Freddie Mac, responding to investor demand for liquidity and yield when the supply of Treasury securities is waning, will begin offering global noncallable debt next month.

The McLean, Va.-based company that buys mortgages from lenders and securitizes the loans said that it will issue the noncallable debt as bullet securities each quarter. The issues, called reference notes, will be offered in a minimum size of $4 billion.

Freddie Mac is tapping the overseas market after its main rival in the secondary market for mortgages, Fannie Mae, began an intermediate-term, noncallable note program in January. Many investors have bought Fannie's so-called benchmark notes as a proxy for government debt.

Fannie has brought three $4 billion deals to market to build a yield curve: a five-year issue in January, a 10-year issue in February, and a three-year issue in March. Fannie also reopened the February issue for an additional $750 million.

Like Fannie's larger program, Freddie's will help "focus the attention of a lot of larger accounts on the agency market in general," said Edward I. O'Brien Jr., manager of federal agency trading at Prudential Securities.

He said that the demand for the issues would ultimately reduce the gap between yields on Treasuries and on agency issues.

Last year Freddie sold almost $40 billion of debt with maturities longer than one year and expects to offer a similar amount in 1998. Last year Freddie issued close to $15 billion of bullet securities with five- to 10- year maturities.

"Our interest initially is going to be more in the five- and 10-year sector of the yield curve," said Victoria Whitenton, vice president and treasurer for corporate finance at Freddie Mac. "This will be a great way to issue the fixed-rate funding that we need" and to access investors Freddie has not been able to reach, she added.

Freddie expects that active money managers looking for good credit quality and a liquid secondary market will participate in the bullet financing program, Ms.
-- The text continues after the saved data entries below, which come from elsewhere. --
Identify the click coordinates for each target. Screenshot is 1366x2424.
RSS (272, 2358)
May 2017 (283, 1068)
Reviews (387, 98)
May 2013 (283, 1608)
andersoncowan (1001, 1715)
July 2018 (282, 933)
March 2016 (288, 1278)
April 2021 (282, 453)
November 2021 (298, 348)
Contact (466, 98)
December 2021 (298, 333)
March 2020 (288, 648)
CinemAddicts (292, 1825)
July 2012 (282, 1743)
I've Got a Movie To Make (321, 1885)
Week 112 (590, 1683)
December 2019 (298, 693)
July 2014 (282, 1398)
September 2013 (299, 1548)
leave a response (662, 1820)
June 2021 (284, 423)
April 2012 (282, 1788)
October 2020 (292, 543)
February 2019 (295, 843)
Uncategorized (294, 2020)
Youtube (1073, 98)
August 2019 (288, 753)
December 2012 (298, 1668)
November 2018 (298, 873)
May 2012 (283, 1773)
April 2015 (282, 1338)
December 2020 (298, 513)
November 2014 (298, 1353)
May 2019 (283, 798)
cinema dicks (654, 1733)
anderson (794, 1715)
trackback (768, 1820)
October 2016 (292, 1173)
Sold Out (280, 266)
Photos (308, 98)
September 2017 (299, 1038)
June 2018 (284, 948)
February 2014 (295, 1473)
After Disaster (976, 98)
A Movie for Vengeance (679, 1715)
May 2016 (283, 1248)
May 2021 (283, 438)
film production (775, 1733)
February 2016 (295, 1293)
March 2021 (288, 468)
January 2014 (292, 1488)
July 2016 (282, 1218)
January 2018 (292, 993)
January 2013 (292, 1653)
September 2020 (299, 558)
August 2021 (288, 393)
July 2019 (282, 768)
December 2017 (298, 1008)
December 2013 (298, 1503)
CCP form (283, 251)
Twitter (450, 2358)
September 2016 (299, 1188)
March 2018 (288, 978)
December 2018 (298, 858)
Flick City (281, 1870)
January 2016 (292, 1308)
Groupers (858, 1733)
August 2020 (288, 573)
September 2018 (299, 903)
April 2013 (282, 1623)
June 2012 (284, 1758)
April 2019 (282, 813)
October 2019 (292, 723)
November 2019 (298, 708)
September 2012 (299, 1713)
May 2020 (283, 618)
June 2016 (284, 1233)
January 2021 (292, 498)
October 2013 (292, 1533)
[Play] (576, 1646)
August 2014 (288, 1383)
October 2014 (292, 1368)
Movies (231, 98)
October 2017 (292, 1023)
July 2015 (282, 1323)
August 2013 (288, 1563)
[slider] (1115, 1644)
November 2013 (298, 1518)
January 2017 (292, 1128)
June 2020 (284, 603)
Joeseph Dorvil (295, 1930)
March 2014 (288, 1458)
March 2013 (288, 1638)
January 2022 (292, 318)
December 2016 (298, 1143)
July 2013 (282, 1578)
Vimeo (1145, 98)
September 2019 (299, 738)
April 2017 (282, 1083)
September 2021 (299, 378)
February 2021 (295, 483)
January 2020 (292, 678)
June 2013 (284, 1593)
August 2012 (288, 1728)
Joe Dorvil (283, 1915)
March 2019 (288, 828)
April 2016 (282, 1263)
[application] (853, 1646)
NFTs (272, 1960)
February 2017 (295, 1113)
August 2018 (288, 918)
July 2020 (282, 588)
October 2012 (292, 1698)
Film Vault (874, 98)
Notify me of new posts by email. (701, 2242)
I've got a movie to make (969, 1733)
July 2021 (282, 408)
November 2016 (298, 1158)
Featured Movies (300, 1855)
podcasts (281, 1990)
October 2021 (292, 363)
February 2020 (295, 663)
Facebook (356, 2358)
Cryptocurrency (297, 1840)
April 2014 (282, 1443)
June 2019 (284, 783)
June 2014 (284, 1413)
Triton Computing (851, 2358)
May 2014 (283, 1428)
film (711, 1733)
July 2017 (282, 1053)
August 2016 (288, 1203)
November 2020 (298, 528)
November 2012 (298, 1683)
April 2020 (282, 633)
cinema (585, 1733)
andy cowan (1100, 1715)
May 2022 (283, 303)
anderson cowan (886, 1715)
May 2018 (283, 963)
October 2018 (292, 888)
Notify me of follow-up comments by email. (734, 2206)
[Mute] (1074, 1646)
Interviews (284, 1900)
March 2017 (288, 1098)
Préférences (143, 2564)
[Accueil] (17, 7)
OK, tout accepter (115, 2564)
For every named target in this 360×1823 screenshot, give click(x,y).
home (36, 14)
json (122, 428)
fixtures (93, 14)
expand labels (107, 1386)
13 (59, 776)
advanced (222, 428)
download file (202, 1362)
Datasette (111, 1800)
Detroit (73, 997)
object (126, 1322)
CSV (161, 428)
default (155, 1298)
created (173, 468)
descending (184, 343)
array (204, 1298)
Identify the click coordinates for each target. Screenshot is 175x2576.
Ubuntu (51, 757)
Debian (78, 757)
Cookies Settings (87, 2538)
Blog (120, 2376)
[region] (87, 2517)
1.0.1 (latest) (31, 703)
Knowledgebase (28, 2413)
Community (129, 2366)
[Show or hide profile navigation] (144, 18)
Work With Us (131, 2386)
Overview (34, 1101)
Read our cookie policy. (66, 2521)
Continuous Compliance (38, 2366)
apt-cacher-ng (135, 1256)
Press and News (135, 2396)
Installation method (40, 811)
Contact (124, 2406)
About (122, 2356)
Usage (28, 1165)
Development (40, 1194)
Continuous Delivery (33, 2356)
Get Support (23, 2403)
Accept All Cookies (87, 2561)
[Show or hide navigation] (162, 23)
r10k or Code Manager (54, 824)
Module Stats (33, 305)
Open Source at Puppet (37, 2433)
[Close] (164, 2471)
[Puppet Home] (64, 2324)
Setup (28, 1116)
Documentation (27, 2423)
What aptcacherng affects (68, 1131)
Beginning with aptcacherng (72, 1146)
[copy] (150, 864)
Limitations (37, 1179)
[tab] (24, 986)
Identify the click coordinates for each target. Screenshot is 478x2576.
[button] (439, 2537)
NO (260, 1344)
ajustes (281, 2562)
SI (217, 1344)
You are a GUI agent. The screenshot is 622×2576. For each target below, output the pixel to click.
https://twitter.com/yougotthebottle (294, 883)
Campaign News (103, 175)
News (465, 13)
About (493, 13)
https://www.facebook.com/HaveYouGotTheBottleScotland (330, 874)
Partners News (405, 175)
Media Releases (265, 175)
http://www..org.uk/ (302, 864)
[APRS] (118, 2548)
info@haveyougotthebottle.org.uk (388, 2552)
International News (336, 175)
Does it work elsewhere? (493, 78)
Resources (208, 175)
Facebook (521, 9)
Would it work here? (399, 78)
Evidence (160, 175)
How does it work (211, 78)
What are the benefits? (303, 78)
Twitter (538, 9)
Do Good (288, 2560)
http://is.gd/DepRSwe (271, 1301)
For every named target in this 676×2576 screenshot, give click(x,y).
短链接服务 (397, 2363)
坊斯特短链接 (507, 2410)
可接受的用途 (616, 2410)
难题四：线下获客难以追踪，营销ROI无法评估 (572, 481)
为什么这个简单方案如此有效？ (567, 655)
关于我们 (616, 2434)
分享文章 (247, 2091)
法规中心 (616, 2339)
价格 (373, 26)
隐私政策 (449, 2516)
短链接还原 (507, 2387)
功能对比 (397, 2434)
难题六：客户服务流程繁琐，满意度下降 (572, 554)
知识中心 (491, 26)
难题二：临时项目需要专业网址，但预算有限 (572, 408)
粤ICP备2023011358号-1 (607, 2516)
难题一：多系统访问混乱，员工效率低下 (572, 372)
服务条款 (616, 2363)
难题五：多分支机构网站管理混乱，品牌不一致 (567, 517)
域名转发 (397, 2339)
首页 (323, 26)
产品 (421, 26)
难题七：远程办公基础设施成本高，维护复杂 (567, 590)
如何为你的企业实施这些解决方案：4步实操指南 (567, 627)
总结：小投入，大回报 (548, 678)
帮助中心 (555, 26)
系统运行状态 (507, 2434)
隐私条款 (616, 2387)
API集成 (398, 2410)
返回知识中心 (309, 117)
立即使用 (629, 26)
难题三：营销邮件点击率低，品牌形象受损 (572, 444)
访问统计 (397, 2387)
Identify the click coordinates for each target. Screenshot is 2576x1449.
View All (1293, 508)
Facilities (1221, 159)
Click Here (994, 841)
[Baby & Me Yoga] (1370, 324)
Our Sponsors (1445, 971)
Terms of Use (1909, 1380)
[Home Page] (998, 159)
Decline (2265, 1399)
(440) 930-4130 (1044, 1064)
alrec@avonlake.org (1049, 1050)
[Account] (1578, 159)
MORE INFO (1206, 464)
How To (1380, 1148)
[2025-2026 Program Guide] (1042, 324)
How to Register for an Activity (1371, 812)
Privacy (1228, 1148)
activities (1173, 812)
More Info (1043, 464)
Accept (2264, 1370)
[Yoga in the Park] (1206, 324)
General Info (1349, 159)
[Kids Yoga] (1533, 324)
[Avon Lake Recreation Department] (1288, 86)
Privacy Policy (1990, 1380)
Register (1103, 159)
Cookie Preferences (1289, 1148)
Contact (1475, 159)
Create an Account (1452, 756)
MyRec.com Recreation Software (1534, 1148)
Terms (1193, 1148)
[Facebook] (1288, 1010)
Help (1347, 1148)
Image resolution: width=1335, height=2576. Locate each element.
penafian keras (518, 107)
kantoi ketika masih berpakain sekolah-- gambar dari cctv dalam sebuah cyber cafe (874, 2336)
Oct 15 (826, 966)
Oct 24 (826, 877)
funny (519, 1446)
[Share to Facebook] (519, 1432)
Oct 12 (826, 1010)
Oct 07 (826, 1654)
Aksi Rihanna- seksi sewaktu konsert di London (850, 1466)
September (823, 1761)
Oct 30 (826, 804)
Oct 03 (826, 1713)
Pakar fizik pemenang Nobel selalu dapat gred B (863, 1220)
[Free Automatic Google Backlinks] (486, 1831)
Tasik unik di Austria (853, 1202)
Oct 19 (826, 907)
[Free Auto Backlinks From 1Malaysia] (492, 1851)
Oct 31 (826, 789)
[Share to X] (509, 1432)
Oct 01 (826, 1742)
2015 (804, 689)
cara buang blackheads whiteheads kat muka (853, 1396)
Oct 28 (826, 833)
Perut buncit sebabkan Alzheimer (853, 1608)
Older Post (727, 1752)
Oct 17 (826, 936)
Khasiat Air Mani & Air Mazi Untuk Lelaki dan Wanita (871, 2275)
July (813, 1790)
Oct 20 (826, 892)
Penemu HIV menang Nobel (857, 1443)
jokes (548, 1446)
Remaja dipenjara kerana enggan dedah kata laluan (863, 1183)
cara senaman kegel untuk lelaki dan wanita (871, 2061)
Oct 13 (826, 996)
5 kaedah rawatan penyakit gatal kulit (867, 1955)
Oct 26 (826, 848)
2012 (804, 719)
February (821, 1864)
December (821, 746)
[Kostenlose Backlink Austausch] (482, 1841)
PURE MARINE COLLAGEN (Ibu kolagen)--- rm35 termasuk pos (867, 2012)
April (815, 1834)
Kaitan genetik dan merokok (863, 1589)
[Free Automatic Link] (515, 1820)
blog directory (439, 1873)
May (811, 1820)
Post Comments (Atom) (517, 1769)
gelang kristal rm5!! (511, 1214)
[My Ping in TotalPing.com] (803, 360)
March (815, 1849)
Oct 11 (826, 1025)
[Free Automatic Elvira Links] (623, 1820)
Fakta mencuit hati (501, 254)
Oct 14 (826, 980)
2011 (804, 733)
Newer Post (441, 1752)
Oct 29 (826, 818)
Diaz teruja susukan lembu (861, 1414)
Whitenton said.

Gary E. Pzego, vice president and portfolio manager for Keystone Investments Management Co., owned by First Union, bought some of Fannie Mae's global securities "to try to earn a greater spread than Treasuries," he said. He said 2% to 3% of his portfolio is in global agency securities and that he is considering buying Freddie Mac securities.

"People are hungry for extra yield, but they're also concerned about extra liquidity. Liquidity is very, very important to accounts these days," said an agency trader on Wall Street.

Observers expect overseas interest in these types of programs to remain strong.

A portfolio manager in London for a major broker-dealer said that he participated in the Fannie program but had not heard from salespeople about the Freddie program. He expects to see good demand for Freddie's issues from central banks, insurance companies, and traditional money managers, he said.

"Between callable debt and bullet debt, it's far easier to sell bullet debt into European accounts," he said.

Goldman, Sachs & Co., Merrill Lynch & Co., and Salomon Smith Barney are the joint lead managers for the first issue.